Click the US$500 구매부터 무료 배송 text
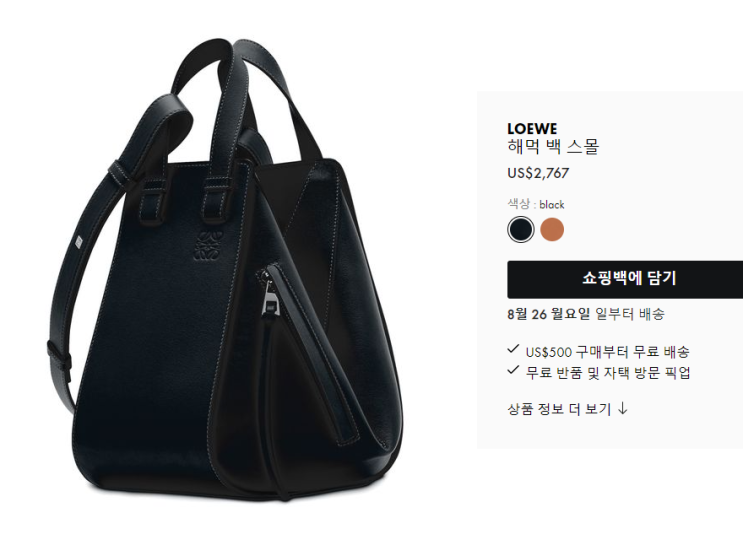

==

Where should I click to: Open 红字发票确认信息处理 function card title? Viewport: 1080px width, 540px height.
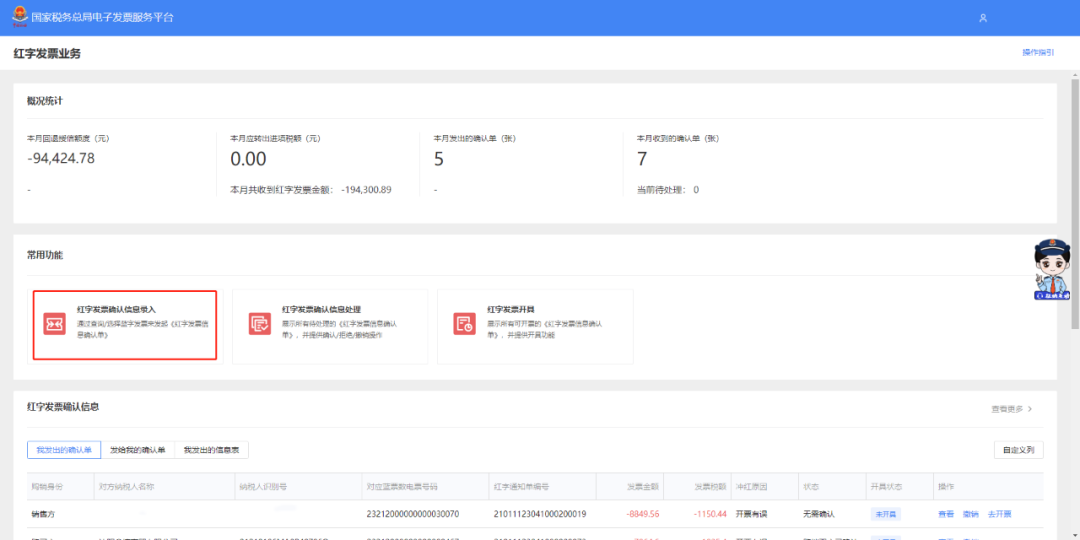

...

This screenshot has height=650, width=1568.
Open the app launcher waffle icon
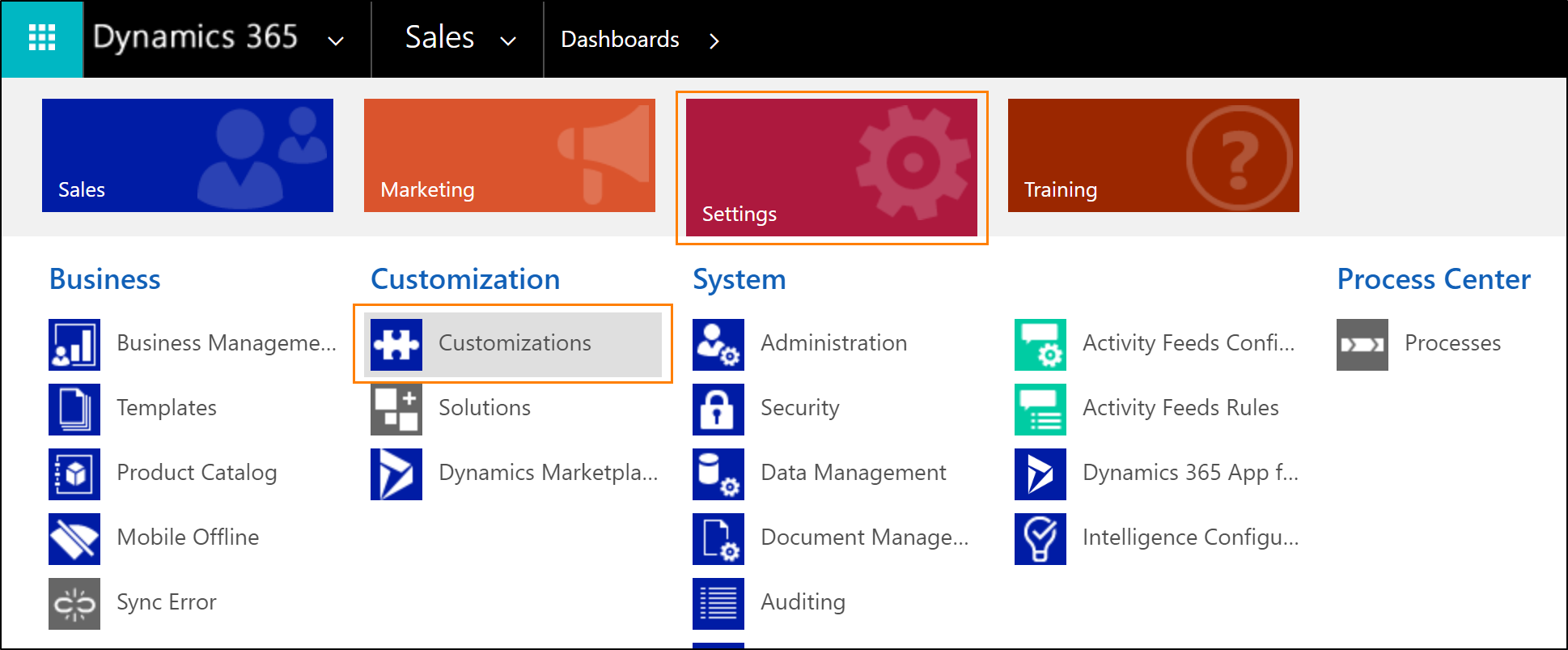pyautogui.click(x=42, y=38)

§ **Problem details**
Write out everything from the line containing "This screenshot has height=650, width=1568." down to the line containing "pyautogui.click(x=42, y=38)", including both of those lines, and leave out the pictures.

§ **Final answer**
This screenshot has height=650, width=1568.
Open the app launcher waffle icon
pyautogui.click(x=42, y=38)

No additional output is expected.